From the gist of this question as I understand it, you're just puzzled that you can find strong examples of only Gamist and Narrativist games, and you only really need one example to be satisfied that exemplars of heavy Simulationism exist generally.
For the one counter-example I would offer HârnMaster in any of its editions. Concerned with simulating a medieval-like world, it dispenses significantly with balance among characters or "encounters", and its mechanics are not built to emulate a narrative structure, leaving it low on Gamist and Narrativist scales and high on the Simulationist scale.
Simulationist games are rare in practice because it takes quite a strong commitment and taste for simulation to enjoy a game that tries so much to not be very game-y. It takes significant intestinal fortitude, so to speak, to put up with a first play session that entirely involves being a hapless serf wandering alone in the forest after fleeing your lord's lands and then dying to blood loss from a wolf tearing open your leg, and to put up with it enough to actually enjoy the immersion of that hardcore degree of simulation. Such gamers exist (hi!), but those who can enjoy Simulation to the near exclusion of Gamist and Narrative controls on events are few enough that they're not often catered to.
Besides, doing Simulationism well is the first "tech level," if you will, in the development of RPG design history, so such gamers are already well-served by existing games. So that's another reason you're having a hard time finding them: the majority if them are old games, with few improvements left to make that their audience would care for.

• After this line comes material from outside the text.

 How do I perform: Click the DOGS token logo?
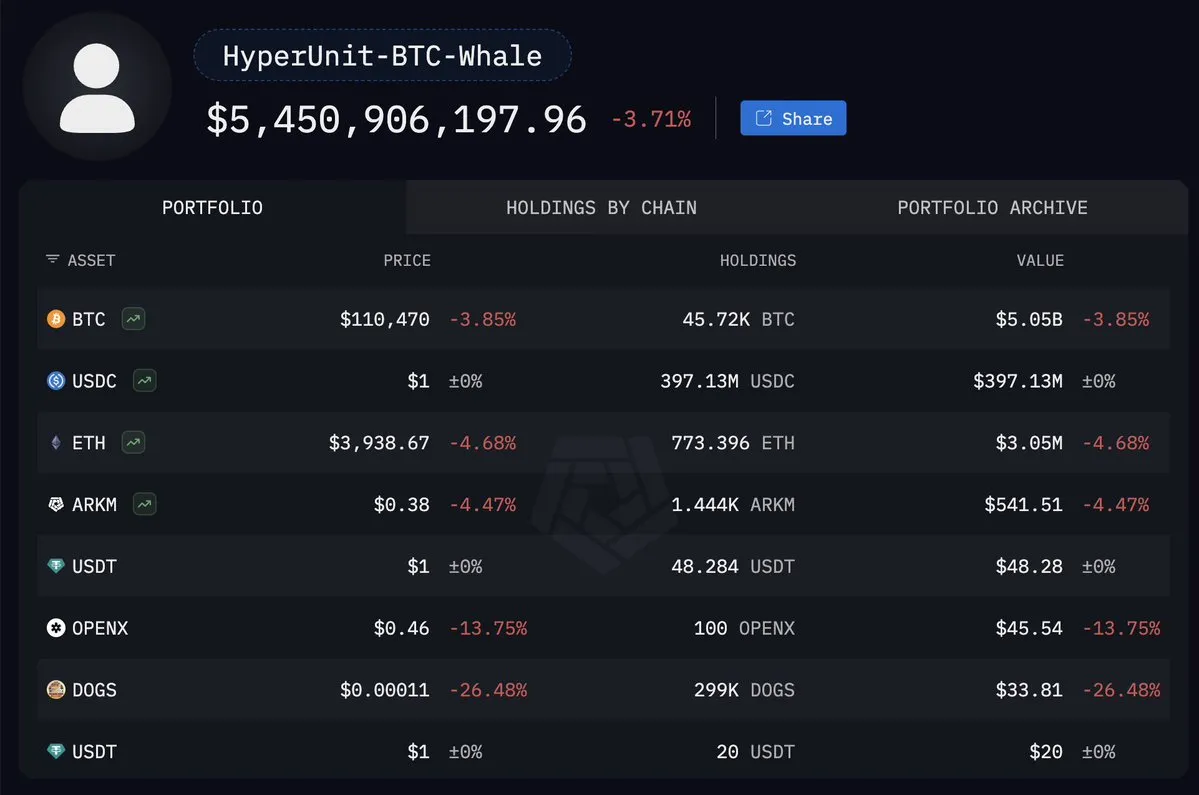[56, 689]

Rob Conley has written an extensive Actual Play post on a session of HârnMaster that is a good example of what a Simulationist game ends up being like. There is a lot randomly generating character details in order to create a character that has a background and starting features that are statistically realistic in the setting (such as having an allergy to shellfish, being born of low stock, having been enslaved, or lamed at a young age). Play involves a lot of "slice of life" detail that makes the world feel like a real place. Of particular note on the Simulationism/Gamism difference, note the nature of the cave in that play report: no smooth floors and interconnected passages on a consistent level as a way of making caves convenient for gameplay reasons – instead, it's like a real cave, with frustratingly fractured terrain that barely qualifies as a floor, difficult squeezes, and the rare flat area that's inhabitable. Note the way combat works, too: it's all about injuries, shock, passing out from pain, playing to your strengths when you can, and suffering the turns of random luck when you're not playing to your advantages. There is heroism there; but it's small, hard-won and not taken for granted, much like a hero you'd read about on the local news is a hero for having good luck at the right time and place when they could have as easily ended up a victim.
A final note.
This answer starts by taking GNS theory as a given and works inside that framework to help explain it. In reality, GNS has a lot of holes and problems – enough so that it's largely considered flawed and obsolete, even by its creator Ron Edwards. However, its replacement, the Big Model, is a many-tentacled beast that is hard to get a mental grip on, and it still uses the fundamental concept of a threefold division in major play styles (and so doesn't thoroughly repudiate the GNS way of thinking about roleplaying), so in practice it hasn't supplanted GNS theory in the popular discourse. The Big Model does attempt to address the discrepancies that people are pointing out in how GNS gets (mis)used, though – the quibbles with me calling a game "Simulationist" are entirely fair. Still, it will be some years or decades before we can expect talk of "Simulationist games" to fade away and be replaced by talk of designers who mechanically support a "right to dream" play agenda.